*** Opening EXTRACTED ENTRIES ***
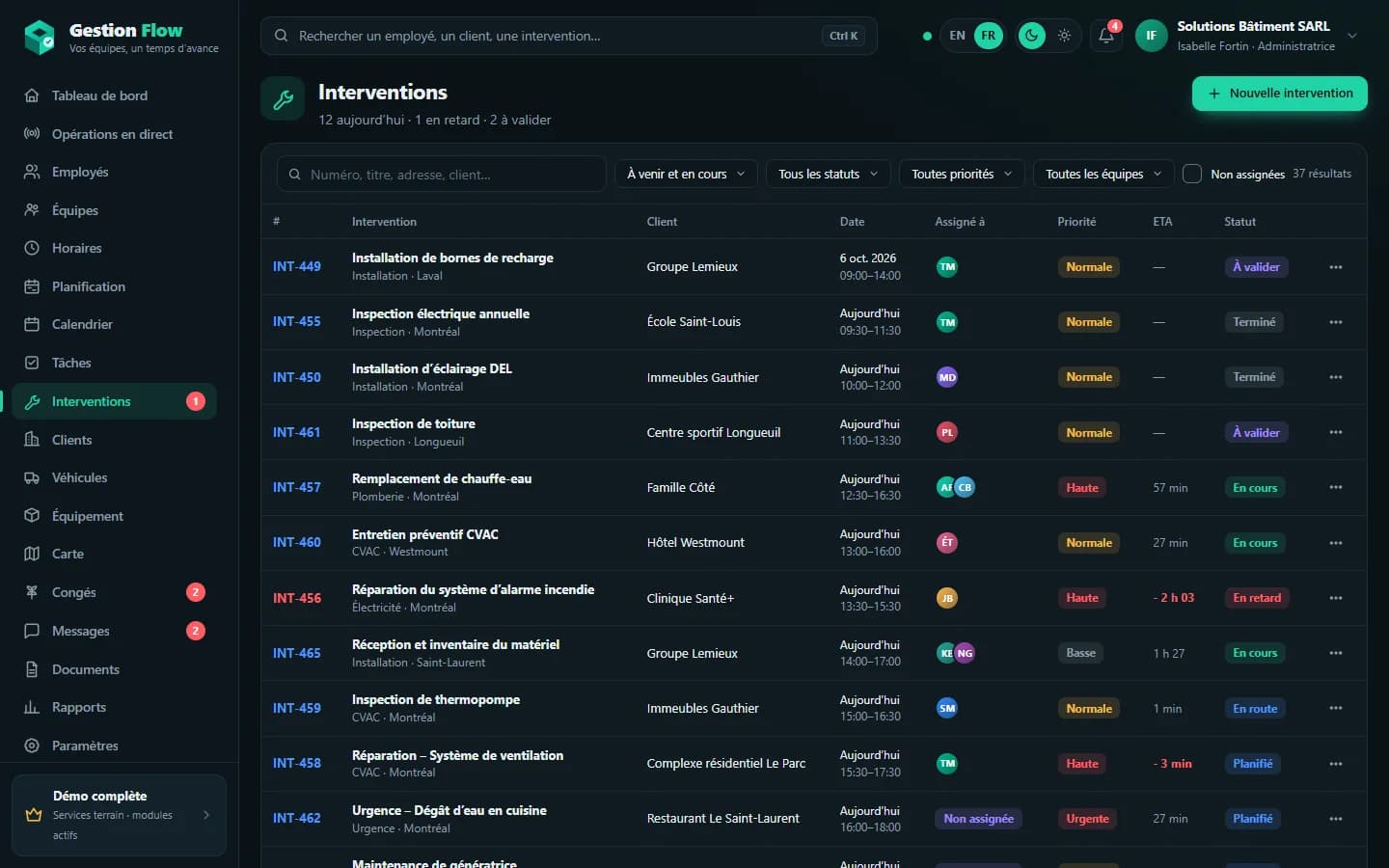Click the Gestion Flow logo icon
The width and height of the screenshot is (1389, 868).
tap(40, 38)
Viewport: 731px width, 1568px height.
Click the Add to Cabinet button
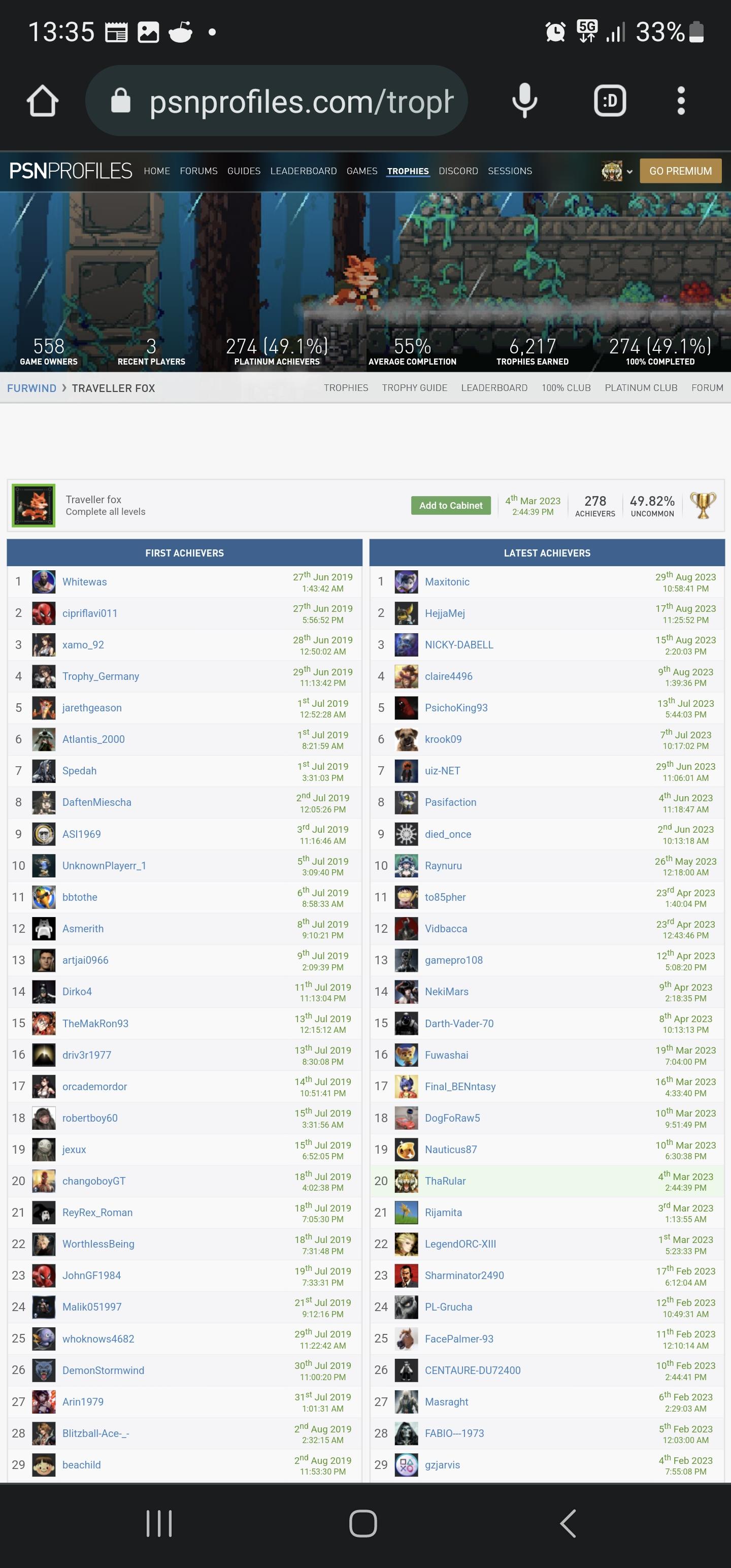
*** Closing EXTRACTED ENTRIES ***
BRIEF: Take the line with "Viewport: 731px width, 1568px height." and every line after it through the end of the data, and write only them out exactly, leaving out the pictures.

ANSWER TO THIS PROBLEM:
Viewport: 731px width, 1568px height.
Click the Add to Cabinet button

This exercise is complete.